Pra quem mora na cidade, a sensação é de guerra declarada. Uma espécie de Bagdá brasileira que aguarda pelas próximas bombas, os próximos veículos destruídos, os próximos territórios ocupados. Se aqui não há o fanático extremismo religioso, sobram extremos de outras ordens. Qual a razão de tanta brutalidade?
É certo que as verdadeiras razões da barbárie merecem estudo minucioso para que se chegue o mais próximo possível das raízes do problema. Todavia, motivos como a má distribuição da renda, a falta de oportunidades aos jovens – especialmente aqueles das comunidades mais carentes –, o alto lucro de tão poucos (instituições financeiras, por exemplo), em detrimento de tantos, apesar de repetidos à exaustão, certamente explicam em parte o triste quadro da realidade brasileira.

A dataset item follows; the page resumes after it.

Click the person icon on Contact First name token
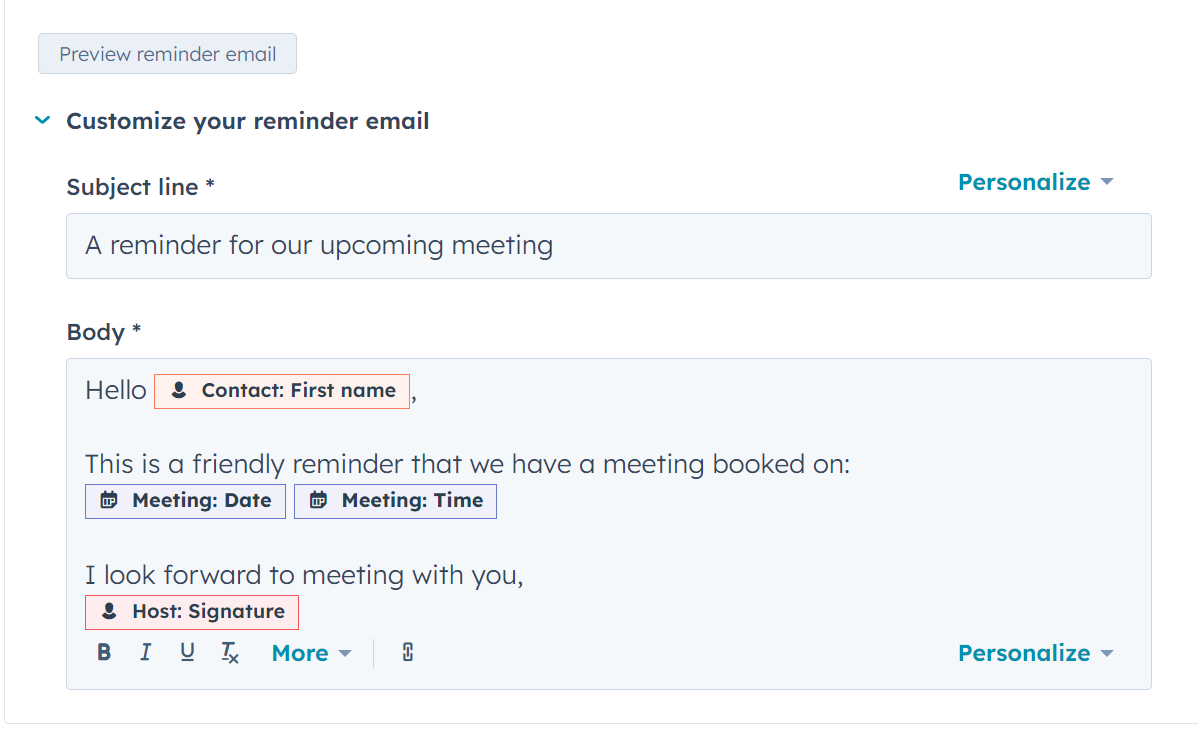The image size is (1198, 735). click(x=178, y=390)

Diante de tudo isso, o fascínio da promessa de ascensão social “fácil” feita pelo tráfico de drogas atrai a muitos. Não sou dos que creem que a pobreza e a falta de oportunidades justificam a criminalidade, a conta não é tão simples de ser feita. Fosse assim, o número de criminosos em nosso país saltaria insuportavelmente. A verdade é que a imensa maioria da população humilde é de gente honesta e trabalhadora. Por outro lado, a corrupção geralmente ocorre entre as camadas mais altas e instruídas da população. Difícil exigir dos jovens marginalizados e fragilizados pela própria inoperância do Estado e pela indiferença de parte da sociedade uma atitude moral que não existe em alguns dos componentes de destaque da estrutura dos poderes da República, conforme a imprensa cotidianamente noticia.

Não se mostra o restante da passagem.